愛麗絲在楚婉汝離開後,靜靜地貼了過來,將頭斜靠在我的肩上,低聲說:「你知道嗎?有時候我會想,如果沒有你在,我可能早就被那些數字嚇得睡不著。」
真的嗎?我有些狐疑的偏過頭去,偷偷的瞅了她一眼。
大概是感受到了我的懷疑,一旁的愛麗絲就自顧自地解釋了起來:「知道你大概不信,不過我說的是真的喔。畢竟我也是第一次經手超過百億的金流,更何況這一次竟高達到三百億。」
「那你隱藏的還真好。」我忍不住調笑道:「要不是你現在提出來,我還真看不出來你有這麼擔驚受怕。」
「那還不都是……」她一時心急,脫口而出,可話說到一半,就又卡在了嘴邊。
「都是?」我看了她一眼,等著她往下說。
「都、都是因為有你啦,大笨蛋。」她惱怒的拍了我一下,不是很用力,反而像是遮羞。
不等我有所表示,愛麗絲繼續解釋道:「你的能力太強了,成長速度也快得驚人,就是因為你的能力超出了我的預期,成長道了能夠分攤我一部份壓力的程度,所以當時見到那筆金額的時候,我才敢動心思去搶的。」
「所以,反而是我的錯囉?」我有些詫異地追問。
「你說錯了,應該是托了你的福才對。」她搖著頭糾正道。
聞言,我苦笑著自我調侃:「我還以為我一直都只能打下手,根本沒派上什麼用場呢。」
「那是為了讓你別那麼衝動才那樣做的,對不起啊,結果讓你誤會了。」
聞言,我沒有立刻回答,只是把手放在她的手背上,輕輕握了握,像是在回應她的坦白。
到了現在,我也能理解她為什麼會那麼做了,這段時間以來的經歷,讓我知道了有些人不像我之前所設想的那麼簡單,那種爾虞我詐、勾心鬥角,不是想我這樣,一個沒見過社會的小毛頭就能把持得住的,當時的我還是想得太簡單。

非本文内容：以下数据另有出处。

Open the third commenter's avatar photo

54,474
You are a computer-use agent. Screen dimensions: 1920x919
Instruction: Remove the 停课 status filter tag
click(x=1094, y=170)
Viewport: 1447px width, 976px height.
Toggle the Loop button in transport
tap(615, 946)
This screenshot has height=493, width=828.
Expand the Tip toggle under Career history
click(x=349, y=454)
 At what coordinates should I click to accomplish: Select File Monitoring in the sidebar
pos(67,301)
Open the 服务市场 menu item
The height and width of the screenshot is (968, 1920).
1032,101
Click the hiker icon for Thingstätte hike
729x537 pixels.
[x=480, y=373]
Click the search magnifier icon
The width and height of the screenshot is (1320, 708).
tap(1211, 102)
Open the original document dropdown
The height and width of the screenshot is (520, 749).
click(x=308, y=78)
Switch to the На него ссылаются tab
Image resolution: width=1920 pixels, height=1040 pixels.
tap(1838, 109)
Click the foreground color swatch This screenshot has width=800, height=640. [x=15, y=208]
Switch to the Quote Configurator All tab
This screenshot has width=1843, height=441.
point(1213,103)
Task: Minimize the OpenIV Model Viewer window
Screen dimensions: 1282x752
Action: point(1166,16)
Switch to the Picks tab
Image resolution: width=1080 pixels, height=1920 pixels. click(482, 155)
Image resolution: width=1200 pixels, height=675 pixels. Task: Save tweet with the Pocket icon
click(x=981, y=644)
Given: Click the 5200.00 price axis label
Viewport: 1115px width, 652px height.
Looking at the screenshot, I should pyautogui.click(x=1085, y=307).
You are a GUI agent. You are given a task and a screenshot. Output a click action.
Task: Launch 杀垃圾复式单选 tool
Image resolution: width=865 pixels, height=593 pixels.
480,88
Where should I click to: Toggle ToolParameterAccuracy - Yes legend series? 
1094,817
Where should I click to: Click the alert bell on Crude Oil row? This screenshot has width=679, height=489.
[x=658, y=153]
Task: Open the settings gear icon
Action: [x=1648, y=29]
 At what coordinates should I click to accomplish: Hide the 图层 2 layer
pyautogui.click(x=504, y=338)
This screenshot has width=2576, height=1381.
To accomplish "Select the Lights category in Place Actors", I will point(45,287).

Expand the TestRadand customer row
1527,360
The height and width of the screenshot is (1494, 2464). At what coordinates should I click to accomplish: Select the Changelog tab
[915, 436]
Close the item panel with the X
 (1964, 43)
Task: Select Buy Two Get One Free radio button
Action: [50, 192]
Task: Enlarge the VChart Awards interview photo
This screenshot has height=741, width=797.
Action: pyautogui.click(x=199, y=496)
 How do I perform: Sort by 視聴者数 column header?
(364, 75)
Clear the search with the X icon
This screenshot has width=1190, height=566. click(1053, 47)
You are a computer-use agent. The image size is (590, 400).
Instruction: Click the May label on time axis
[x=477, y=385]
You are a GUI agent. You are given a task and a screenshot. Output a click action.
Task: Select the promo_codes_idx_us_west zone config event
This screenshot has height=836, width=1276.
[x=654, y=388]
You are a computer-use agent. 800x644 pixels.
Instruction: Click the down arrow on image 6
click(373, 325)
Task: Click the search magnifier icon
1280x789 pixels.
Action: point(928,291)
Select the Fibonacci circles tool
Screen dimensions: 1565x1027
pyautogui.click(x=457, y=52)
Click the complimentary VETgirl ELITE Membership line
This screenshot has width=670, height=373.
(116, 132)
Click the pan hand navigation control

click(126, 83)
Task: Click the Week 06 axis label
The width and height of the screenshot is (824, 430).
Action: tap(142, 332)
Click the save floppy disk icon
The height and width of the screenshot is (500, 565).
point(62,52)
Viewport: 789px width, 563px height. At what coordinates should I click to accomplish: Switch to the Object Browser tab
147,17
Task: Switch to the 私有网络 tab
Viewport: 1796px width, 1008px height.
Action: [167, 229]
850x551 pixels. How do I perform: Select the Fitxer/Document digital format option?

可對於那個時候的我,滿心滿腦都是反抗,若是愛麗絲這麼跟我說,大概會被我拒之門外吧。
我看著她,感受著那具緊貼著我的嬌小身軀,莫名的有些感動,握著她的手的力氣也加大了幾分。
「感動了?」感受到我的反應,她緩緩開口,聲音輕輕的,卻充滿了開心。
「嗯。」我大方的承認了,沒什麼好羞恥的,這是事實。
「那以後聽話點啊,教你可是很累的,腦細胞都不知道死了多少個,頭髮也都白了幾根。」她漫不經心的數落道,但話語中不像是在抱怨,更像是在撒嬌。
我沒有回答,而是緊緊的握住她的手。
「嘿嘿……」她笑了,笑聲裡面多了滿足。
有的時候,兩人之間不需要太多言語,這種默契早已超越了表面的承諾。